Try it:
All of the entries below should be printed exactly; the pictures are to be left out.

Data excerpts:
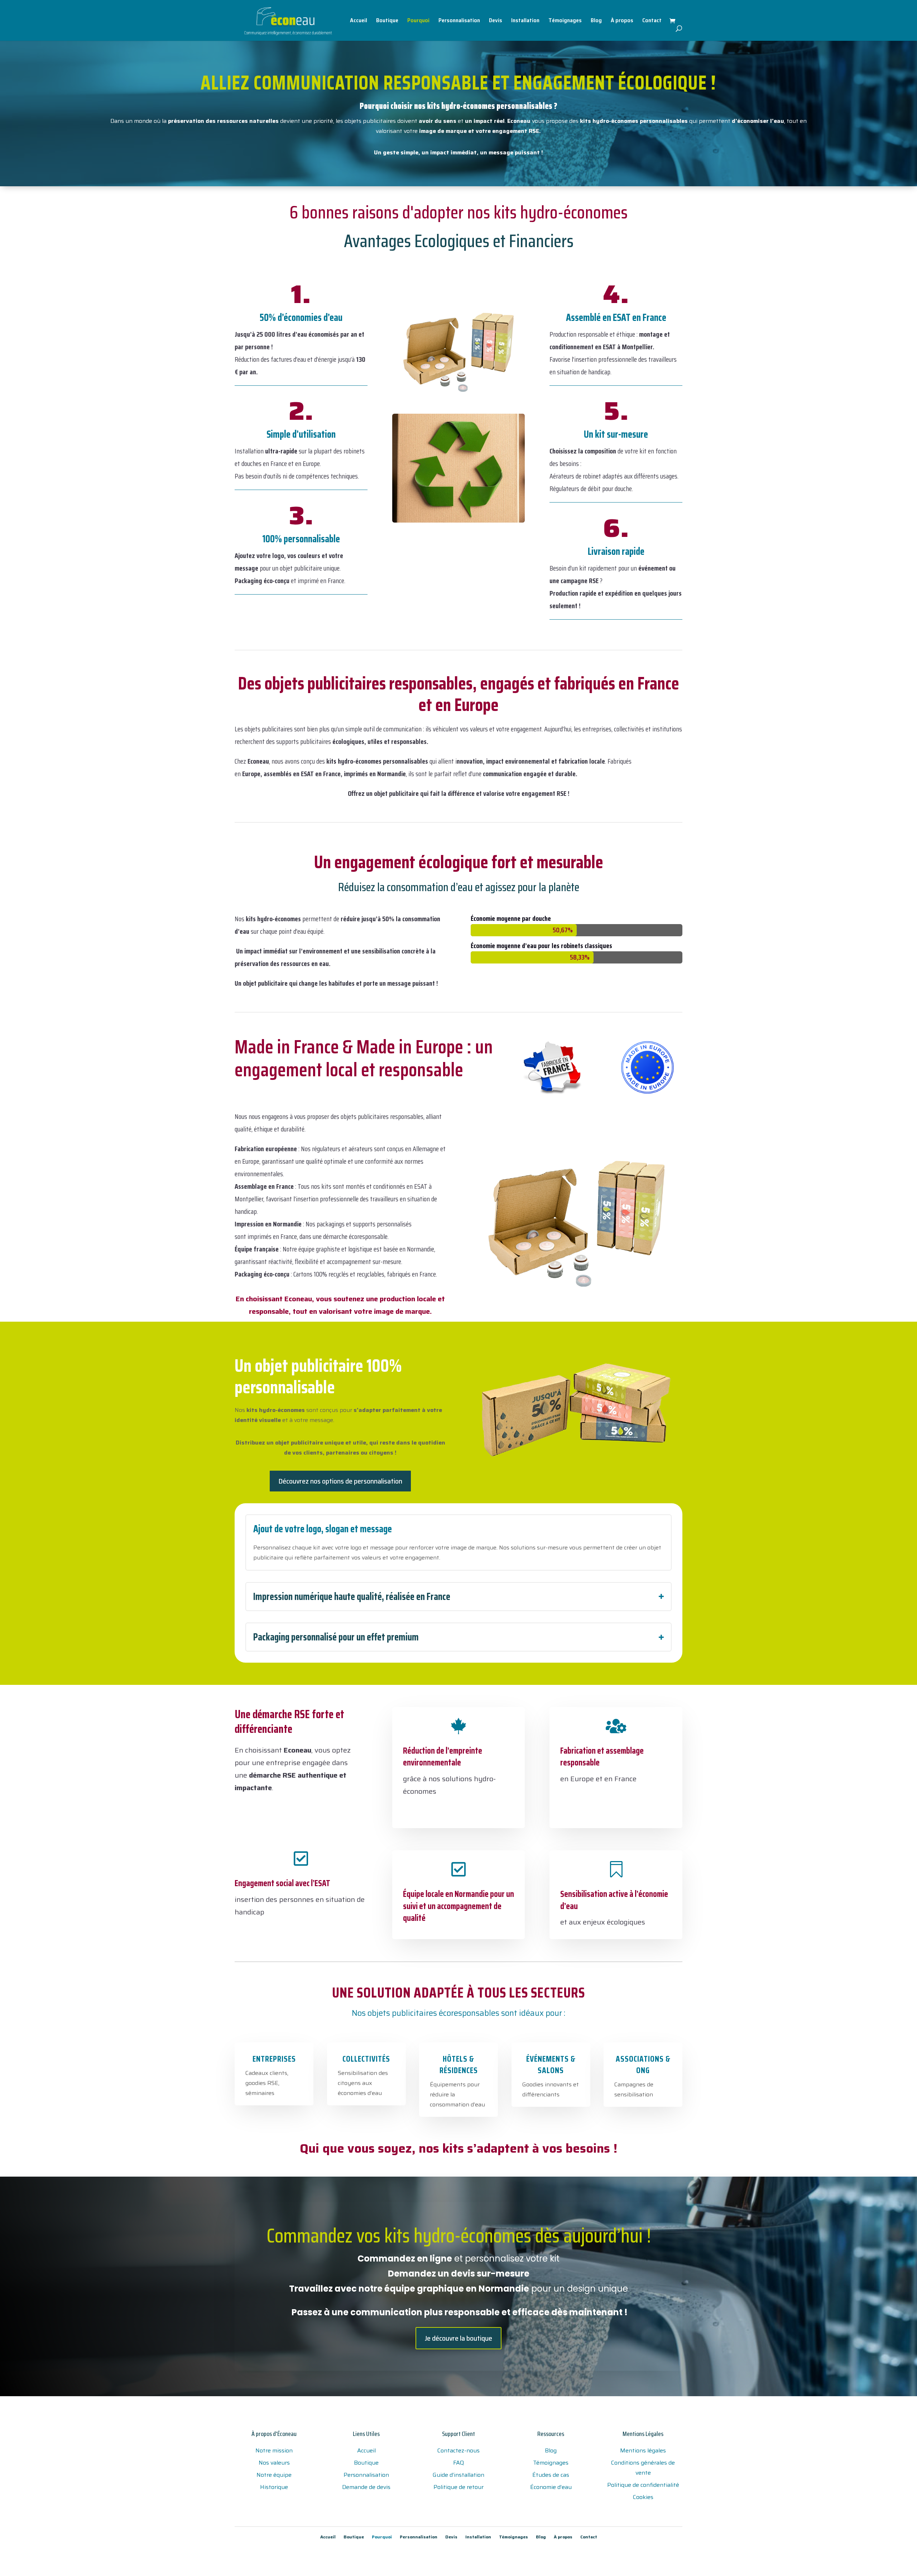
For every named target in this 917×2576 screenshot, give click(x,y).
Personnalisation (459, 21)
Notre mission (274, 2450)
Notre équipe (274, 2474)
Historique (274, 2487)
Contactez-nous (458, 2450)
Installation (525, 21)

Finished task:
For every named target in this 917×2576 screenshot, give click(x,y).
Personnalisation (459, 21)
Notre mission (274, 2450)
Notre équipe (274, 2474)
Historique (274, 2487)
Contactez-nous (458, 2450)
Installation (525, 21)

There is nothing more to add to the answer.